Vous organisez également des événements…

Oui, outre le niveau national, nous avons également des responsables académiques, qui organisent beaucoup d’événements, qui vont du grand colloque d’une journée au petit déjeuner de 8h à 10h, à Paris par exemple. Et chaque année, nous organisons notre grand colloque annuel, sur des thèmes d’éducation. Celui de cette année, qui aura lieu du 22 au 24 mars à Rouen, a pour thème : « Existe-t-il une politique de ressources humaines dans l’Education nationale ? »

Nous avons entre 200 et 300 personnes qui viennent chaque année, durant un week-end, qui payent pour venir ! C’est donc bien qu’ils viennent chercher quelque chose à l’AFAE, qu’ils ne trouvent pas ailleurs. L’ambiance est bien sûr très conviviale, les gens échangent, débattent.

Ces journées comprennent des conférences, onze ateliers, et nous mettons également en ligne des articles.

Tout le monde éducatif est impliqué dans ce colloque : l’université de Rouen nous accueille dans ses locaux, et nous travaillons avec des lycées. L’accueil est fait par des élèves de bac pro accueil qui le font pour leur stage, et les documents que nous produisons pour le colloque sont réalisés par des étudiants de BTS spécialisés dans le graphisme et l’impression.
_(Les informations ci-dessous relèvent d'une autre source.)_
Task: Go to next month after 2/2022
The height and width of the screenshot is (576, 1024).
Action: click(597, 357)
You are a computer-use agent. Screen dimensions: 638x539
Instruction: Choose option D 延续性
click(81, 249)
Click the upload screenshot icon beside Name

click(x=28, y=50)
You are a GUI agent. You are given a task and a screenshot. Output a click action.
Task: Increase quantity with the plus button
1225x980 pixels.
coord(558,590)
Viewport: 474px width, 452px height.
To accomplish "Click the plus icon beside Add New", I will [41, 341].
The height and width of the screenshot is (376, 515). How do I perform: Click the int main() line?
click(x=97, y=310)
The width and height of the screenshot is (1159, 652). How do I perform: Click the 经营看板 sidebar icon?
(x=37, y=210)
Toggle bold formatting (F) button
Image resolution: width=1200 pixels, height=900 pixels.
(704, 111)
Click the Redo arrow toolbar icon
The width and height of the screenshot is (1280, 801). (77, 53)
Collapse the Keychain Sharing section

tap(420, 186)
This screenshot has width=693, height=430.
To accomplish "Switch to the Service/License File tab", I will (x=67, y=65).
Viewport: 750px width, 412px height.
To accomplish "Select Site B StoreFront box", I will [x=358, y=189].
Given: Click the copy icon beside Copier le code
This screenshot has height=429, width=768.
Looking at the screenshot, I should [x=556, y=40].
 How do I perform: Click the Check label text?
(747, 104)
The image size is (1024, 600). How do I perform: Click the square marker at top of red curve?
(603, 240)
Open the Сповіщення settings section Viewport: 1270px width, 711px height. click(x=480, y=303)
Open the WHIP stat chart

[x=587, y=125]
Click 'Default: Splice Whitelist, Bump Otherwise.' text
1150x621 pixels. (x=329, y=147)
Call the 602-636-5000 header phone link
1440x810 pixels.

L’affiche du colloque est également réalisée par eux : c’est leur projet de BTS. Des étudiants de BTS Tourisme préparent par ailleurs la visite culturelle du vendredi en début d’après-midi, avant l’ouverture des conférences à 16h30. Cette année, ils feront visiter aux participants le vieux Rouen. 

Quels seront les temps forts du colloque cette année ?

Le thème de cette année est très riche et permettra d’aborder les questions de carrière, de mobilité, d’affectation, mais aussi de développement professionnel, de formation initiale et continue. Le recrutement et le statut de l’enseignant dans la Fonction Publique seront également abordés. Brigitte Marin, directrice de l’ESPE de Créteil, animera par ailleurs l’atelier : « Faut-il supprimer le concours ? »

Nous parlerons aussi des identités enseignantes, avec Géraldine Farges, qui a écrit un ouvrage remarquable à ce propos. Nous aurons une table ronde qui sera consacrée au recrutement et à l’affectation des enseignants « chez nos voisins ». Camille Terrier, qui a travaillé sur l’algorithme d’affectation des enseignants du second degré – un des secrets les mieux gardés de l’Education nationale…- interviendra aussi. La conclusion du colloque dimanche portera sur ce que deviennent nos métiers avec le numérique.

Les actes du colloque font l’objet de notre revue de septembre, et pour choisir notre thème annuel, nous tenons compte des remontées des participants au colloque, qui tous remplissent une fiche d’évaluation à la fin de l’événement, et émettent des souhaits quant aux thématiques qu’ils aimeraient voir traiter. Nous faisons de même pour notre revue, où nous tenons compte des remontées et souhaits de nos lecteurs.

Quels sont vos projets pour l’AFAE cette année ?

Outre le colloque, nous voulons développer un forum de débats pour nos adhérents. A ce jour, nous avons des contributions, mais pas d’interaction entre eux. Je voudrais capter également d’autres publics à l’AFAE : celui de l’enseignement privé, que nous avons un peu oublié, celui des ESPE, et surtout celui du premier degré. Je n’arrive pas pour le moment à agrandir du côté des IEN : je souhaiterais vraiment que nous puissions davantage échanger avec eux. Je souhaiterais également établir davantage de liens avec les collectivités locales.